Use #3: Drape Over the Stroller
A receiving blanket is great to keep in your bag to use as a stroller curtain if it’s really cold or windy. They also come in handy as stroller curtains when it’s very sunny. For this purpose, muslin receiving blankets are awesome. They are lightweight and see-through so they will shield your baby from the sun without baking them!
Use #4: Nursing Cover
If you’re breastfeeding your baby, a receiving blanket is the perfect makeshift nursing cover. It will help to keep your privacy and also keep your baby warm and cozy.
Simply drape the blanket over yourself and your baby while you’re nursing. Make sure that the blanket is fully covering both of you, and tuck it in around your baby’s neck to keep it in place.
Use #5: Car Seat Cover
Another great use for a receiving blanket is as a car seat cover. You can roll a receiving blanket up to keep your baby’s head straight and it catches any spit-ups in a pinch.
A receiving blanket is also handy in the car seat when it’s just a little cool outside and you don’t want a big heavy blanket.
Use #6: Changing Pad Cover or Makeshift Changing Pad
The receiving blankets are very handy for diaper changes in and out of the house. You can use them as a makeshift changing pad if you’re out of the house or as an extra layer on the changing pad. My daughter pees so often during her changes that I’d be changing the pad cover multiple times a day if I didn’t use these. Whenever it gets messy, just grab another receiving blanket and it keeps your changing cover clean for a longer time.

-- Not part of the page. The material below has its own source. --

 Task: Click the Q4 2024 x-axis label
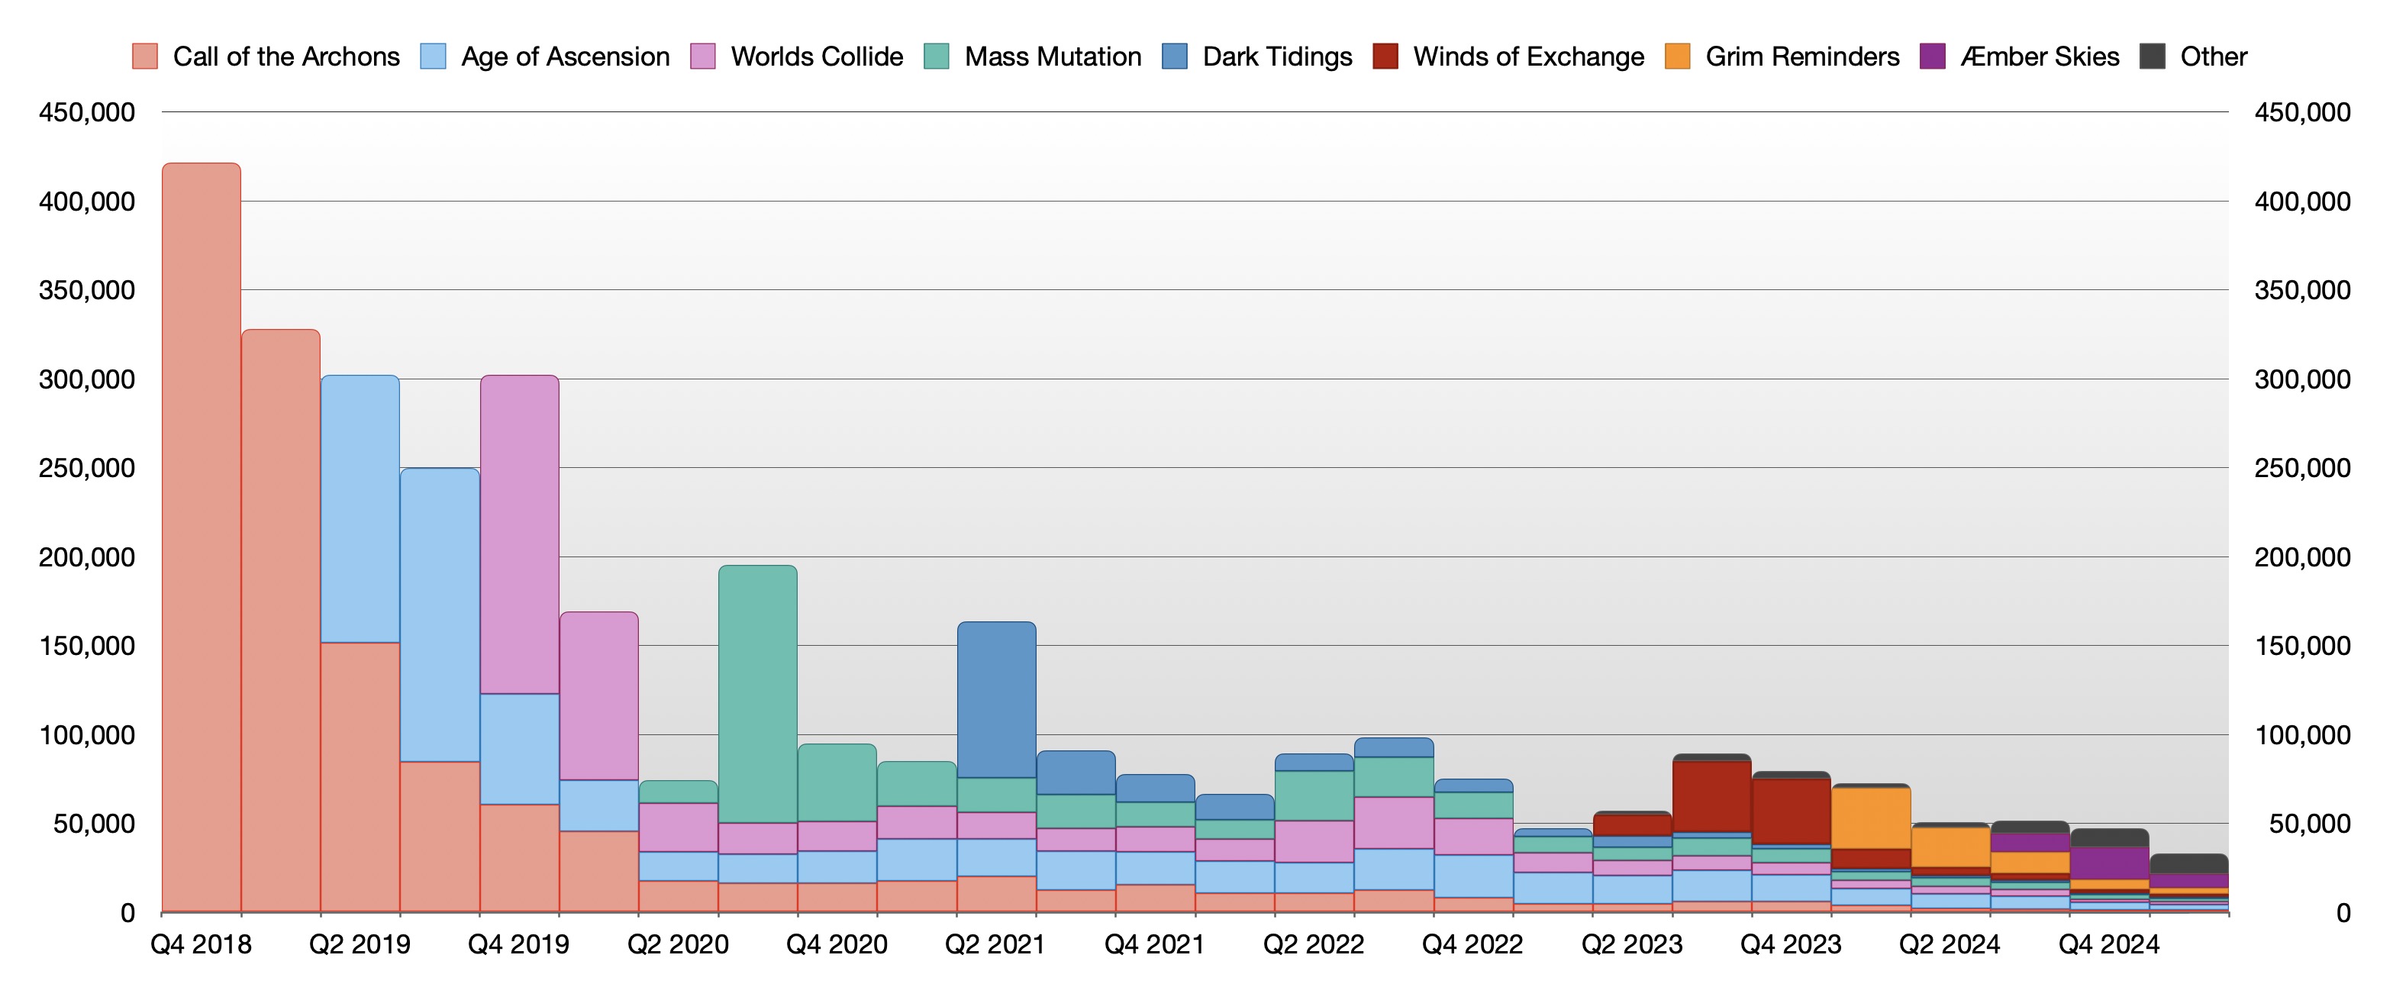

Use #7: At Doctor’s Appointments
Whenever you’re going for a well-baby check-up, receiving blankets are great to have on hand. You can set aside some nicer clean receiving blankets to wrap your baby in. This will keep them warm and cozy since they usually need to be in a diaper.

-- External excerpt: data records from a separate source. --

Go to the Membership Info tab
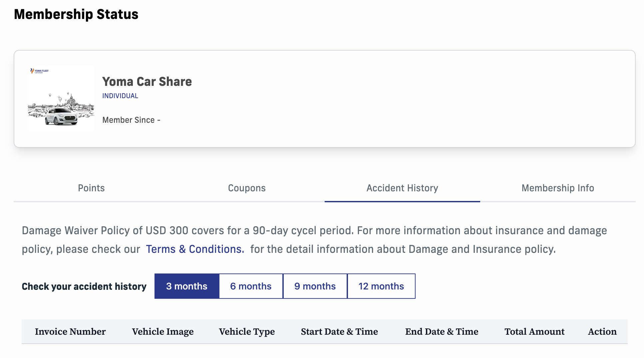 [x=558, y=188]
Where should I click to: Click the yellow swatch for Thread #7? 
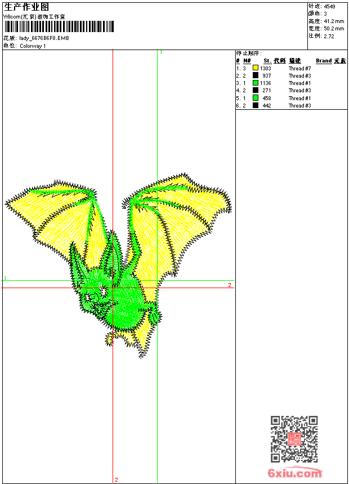tap(256, 68)
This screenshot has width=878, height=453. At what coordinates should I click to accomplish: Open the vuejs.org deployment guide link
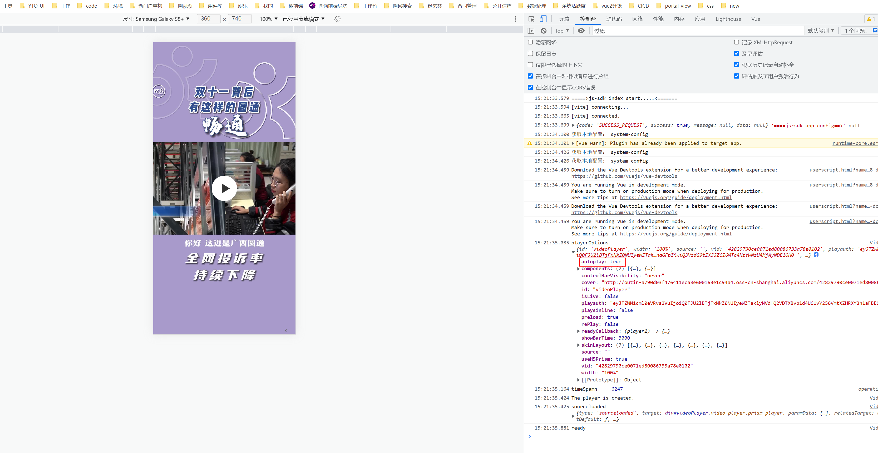click(x=676, y=198)
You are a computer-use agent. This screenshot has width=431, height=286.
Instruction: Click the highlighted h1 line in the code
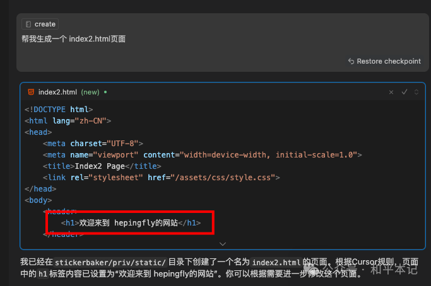[131, 222]
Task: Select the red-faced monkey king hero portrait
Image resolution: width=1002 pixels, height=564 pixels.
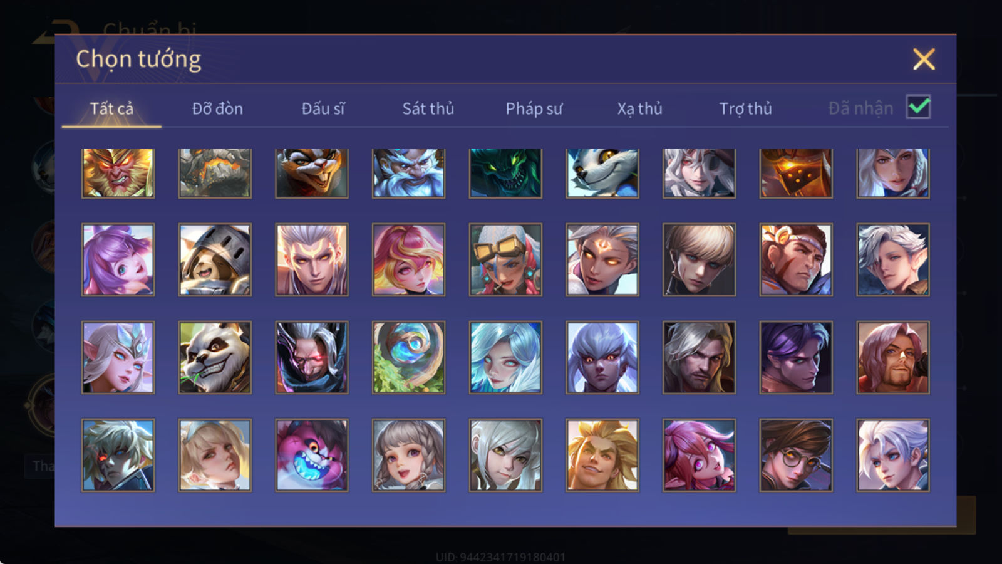Action: click(x=118, y=173)
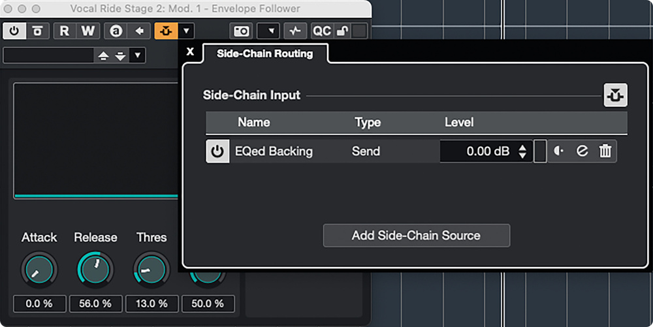Click the Write automation W button
This screenshot has width=653, height=327.
coord(87,31)
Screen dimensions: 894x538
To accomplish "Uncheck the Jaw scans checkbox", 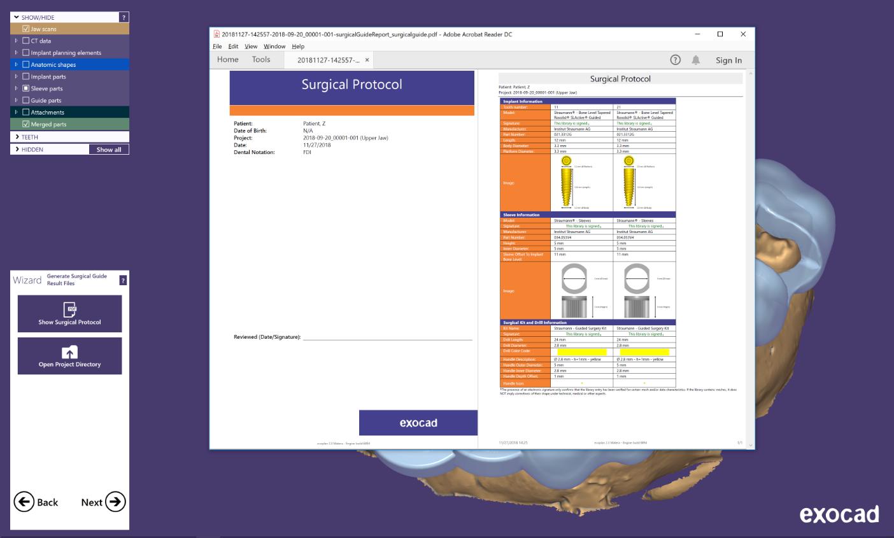I will click(26, 29).
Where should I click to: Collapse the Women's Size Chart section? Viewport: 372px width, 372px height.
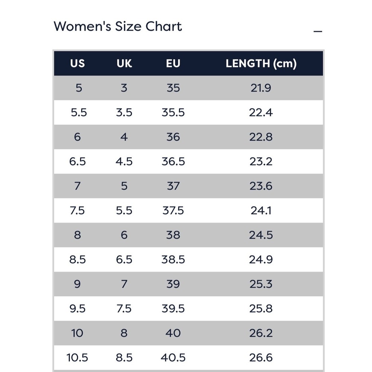(x=318, y=31)
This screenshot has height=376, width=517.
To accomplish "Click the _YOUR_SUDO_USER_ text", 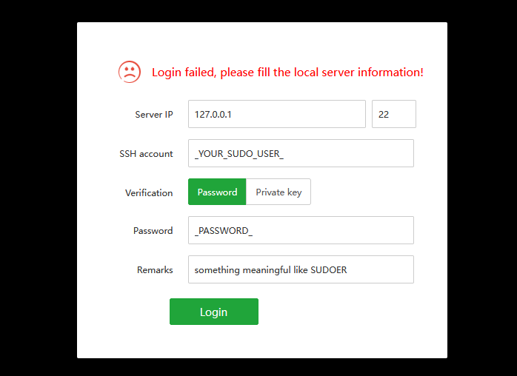I will pos(239,154).
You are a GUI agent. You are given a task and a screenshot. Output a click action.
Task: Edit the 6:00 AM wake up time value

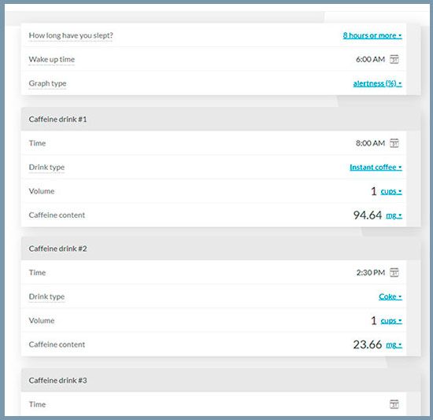370,59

Use #8: Cloth Diaper Flats
Receiving blankets make great cloth diaper flats for newborns. They are absorbent and soft and can be folded in any way that you need. I found that receiving blankets were much easier to use than the cloth diaper flats that I bought. And they’re a fraction of the price! So you can use them whenever you run out of clean cloth diaper flats.
Use #9: Swaddling
Swaddling is a great way to help soothe your baby and can be very calming. Receiving blankets are perfect for swaddling because they are lightweight and soft.
Use larger receiving blankets for swaddling if you want to use them for this purpose. However, any receiving blanket will work well.
Use #10: Playing Games
Here’s how you keep using your receiving blankets beyond spit-ups and cleanups: use them as game props. We used the muslin blankets a little more often than the other types of receiving blankets and we were still using them at 9 months to play games with like the parachute game.
Use #11: Cloth Wipes
If after all the uses we discussed, you still find that you have too many receiving blankets. Here’s an idea to turn them into something else: You can cut them up and use them as cloth wipes if you are cloth diapering.

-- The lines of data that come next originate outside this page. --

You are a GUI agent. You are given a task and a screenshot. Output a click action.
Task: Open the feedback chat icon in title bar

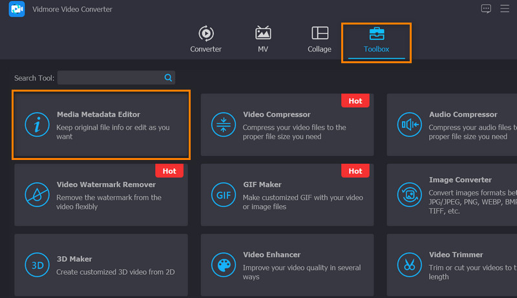486,9
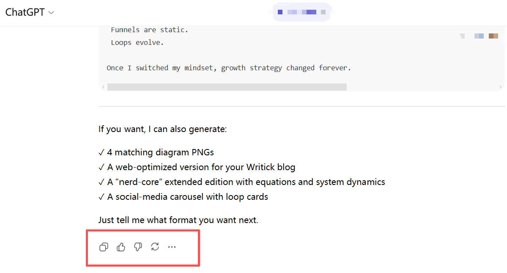
Task: Click the 'nerd-core extended edition' list item
Action: click(x=241, y=182)
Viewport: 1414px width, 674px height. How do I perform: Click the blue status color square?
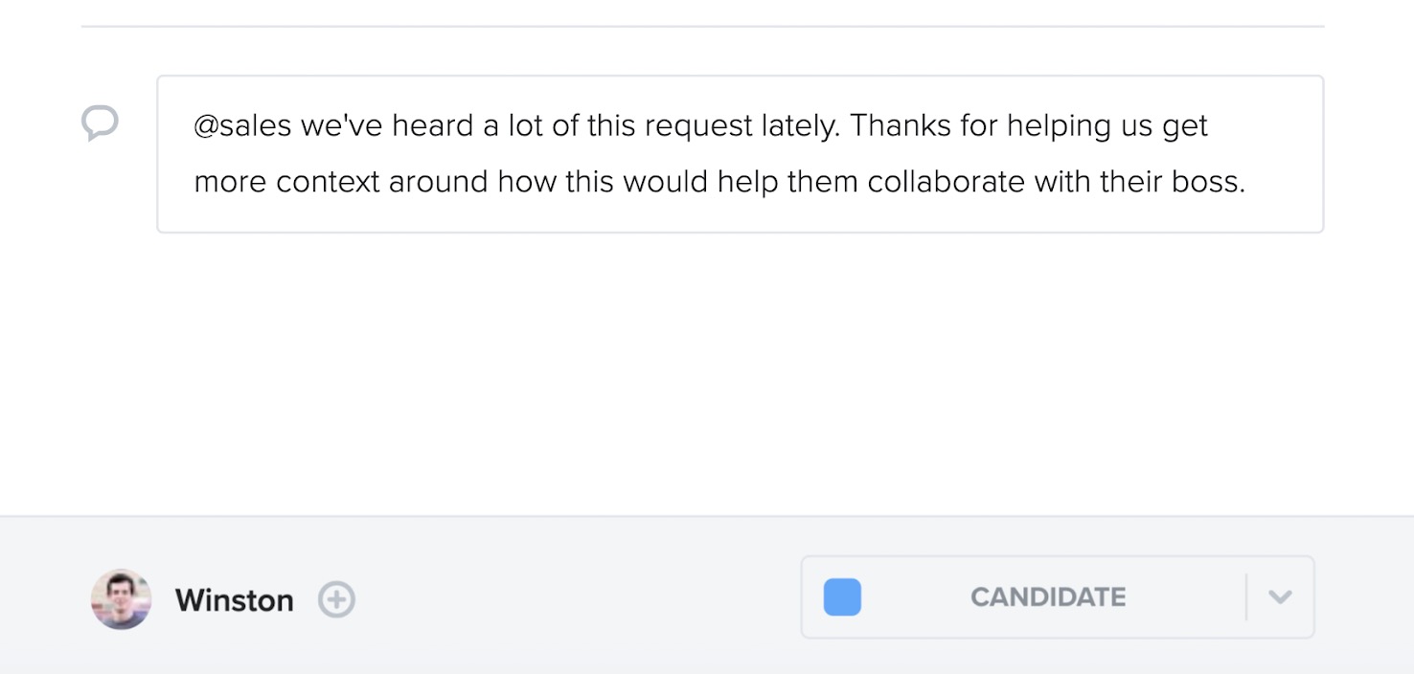click(842, 597)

How Long Do You Use Receiving Blankets?
You’ll use your receiving blankets the most during the first 6 months of having a baby. At around 6 months, the digestive system of your baby starts to mature and there will be a lot less spitting up. You’ll then continue using your receiving blankets but not as much as you did during the first 6 months.
A great idea to keep the memories of those first months alive is to quilt all your baby’s blankets to make a huge floor quilt where he can play on. This is a DIY project that can be done by anyone and it will last for a long time!
So, how many receiving blankets do you actually need? It really depends on your baby and your lifestyle. But 6 to 10 should do the trick! Just make sure that you have a receiving blanket on hand at all times during the first months of having your baby! They are so versatile and can be used for so many different purposes. And they’re usually very affordable, so you can stock up on a few of them.